Justice militaire: 14 militaires pro-Gbagbo jugés jeudi dans un nouveau procès de la crise postélectorale

Justice militaire: 14 militaires pro-Gbagbo jugés jeudi dans un nouveau procès de la crise postélectorale

Quatorze militaires, membres de la garde rapprochée de l’ex-président Laurent Gbagbo, seront jugés jeudi pour leur rôle dans la crise postélectorale de 2010-2011 en Côte d’Ivoire, a annoncé mercredi le parquet militaire, au lendemain de la condamnation de Simone Gbagbo.

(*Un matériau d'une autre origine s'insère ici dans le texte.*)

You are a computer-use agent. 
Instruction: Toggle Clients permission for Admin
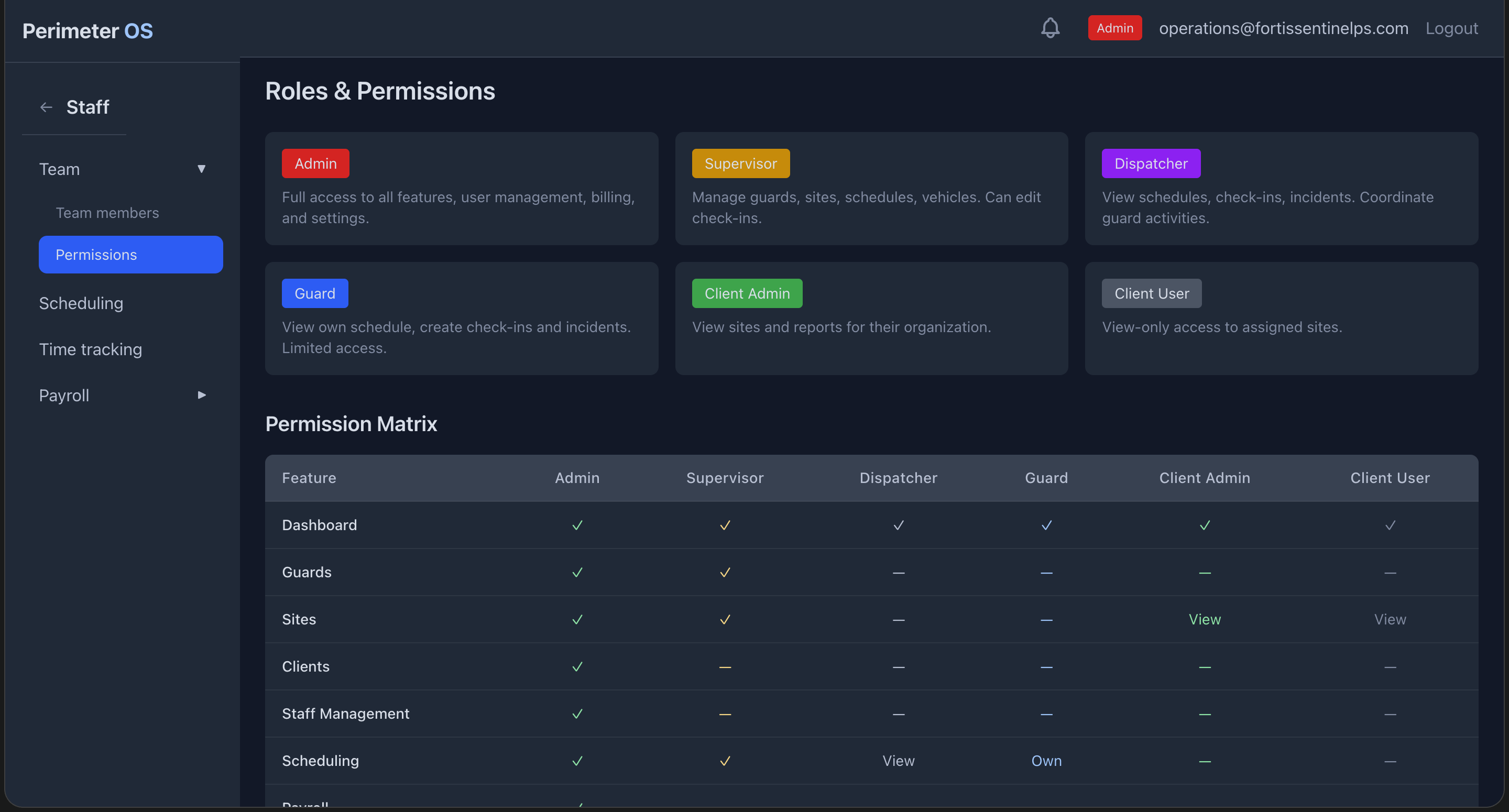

L’ex-Première dame a été condamnée mardi à 20 ans de prison pour “attentat contre l’autorité de l’Etat” durant cette crise, qui a fait quelque 3.000 morts.

“Le tribunal militaire va juger dès jeudi quatorze membres de la garde rapprochée de (Laurent) Gbagbo, dont son médecin militaire”, a déclaré le procureur militaire Ange Kessi lors d’une conférence de presse.

“Il s’agit du procès militaire des éléments de la garde républicaine et des soldats en relation avec la crise postélectorale”, poursuivis pour “violation de consigne” et “atteinte à la sûreté de l’Etat”, a-t-il ajouté.

Ultérieurement, Jean-Noël Abéhi, Anselme Séka Yapo et Brunot Dogbo Blé, trois piliers de l’appareil sécuritaire sous Laurent Gbagbo, seront aussi jugés par la justice militaire pour leur rôle dans la crise, a indiqué Ange Kessi, sans fournir de précision sur le calendrier.

Le commandant Jean-Noël Abéhi dirigeait l’escadron blindé d’Agban, le plus grand camp de gendarmerie du pays, basé à Abidjan, une unité qui fut l’un des derniers remparts du régime Gbagbo durant la crise.

Le commandant Anselme Séka Yapo, dit “Séka Séka”, ex-chef de la sécurité rapprochée de Simone Gbagbo, fut l’un des hommes les plus craints de Côte d’Ivoire, décrit par ses détracteurs comme l’un des chefs des “escadrons de la mort” accusés d’avoir sévi sous l’ancien président.

Le général Brunot Dogbo Blé, qui commandait la garde républicaine, a déjà été condamné à 15 ans de prison en 2012 pour complicité dans l’assassinat d’un officier à la retraite. Mardi matin, la Cour d’assises d’Abidjan lui a également infligé 20 ans de réclusion pour “atteinte à la sûreté de l’Etat”.

Simone Gbagbo et le général Dogbo Blé faisaient partie des 79 personnes jugées pour leur rôle dans la crise de 2010-2011 durant un procès en assises sans précédent qui s’était ouvert fin décembre.

Causée par le refus de l’ex-président Gbagbo de reconnaître la victoire de son adversaire Alassane Ouattara à la présidentielle de novembre 2010, la crise avait été marquée par de nombreuses violences et s’était achevée par deux semaines de guerre.